Boredom - Alberto Moravia [54]
“But why? It’s only the truth.”
“Yes, but it’s a truth that depresses me.”
“Why does it depress you? Think how many people would be happy to be in your place. My dear son, why must you be depressed by a thing that would make anyone else happy?”
My mother’s voice was truly distressed; and I could not help a sudden feeling of irritation and weariness. “There are some people,” I said, “who have an idiosyncrasy about strawberries; if they eat them, they break out all over in red spots. Well, I have one about money. And I blush at the idea of having it.”
There was a moment’s silence. Then my mother resumed, in a tone of good will: “All right, then: you’re a poor man. But you’re a poor man with a rich mother, at least you’ll admit that.”
“And what then?”
“Then your mother will lend you the money to go to the mountains—to Cortina d’Ampezzo, for instance.”

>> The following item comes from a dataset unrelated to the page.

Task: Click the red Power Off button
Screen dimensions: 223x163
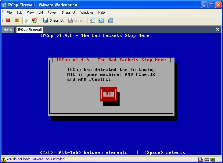Action: click(8, 20)
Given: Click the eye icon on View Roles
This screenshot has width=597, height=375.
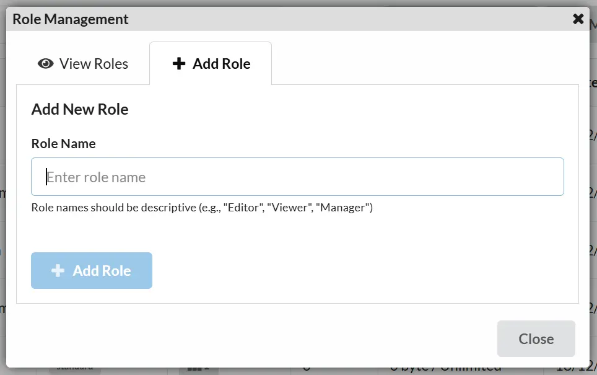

I was on the point of letting forth the howl of indignation to which my mother’s highly foreseeable and conventional advice usually prompted me—winter at Cortina d’Ampezzo, summer at the Lido and spring on the Riviera—when I suddenly realized that she had provided me with the excuse I was seeking for a final break with Cecilia. I would get her to give me the amount needed for a stay at Cortina; with this money I would buy a present for Cecilia; at the same time I would announce to her that I had to accompany my mother to the mountains. The present would soften the parting which, in any case, I would propose as temporary; later on I would write Cecilia a farewell letter. “All right,” I said in a submissive tone. “Cortina. Then you must give me the money.”
My mother evidently had not expected so rapid a surrender. She peered at me disconcertedly, and then asked: “Why, when do you want to leave?”
“At once. Today is the fifteenth; the eighteenth, for instance.”
“But you must reserve a room at a hotel.”
“I’ll telegraph.”
“And how long would you stay?”
“Two or three weeks.”
My mother appeared now to be positively regretting her offer; or rather—so it seemed to me—not so much regretting she had made it as that she had failed to make sure she was getting a bargain: the habit of business caution was so strong in her that it did not cease even in her dealings with me. In an irresolute, uncharitable tone of voice, she said: “Of course I’ll give you the money you need. I promised it and I shan’t go back on my word.”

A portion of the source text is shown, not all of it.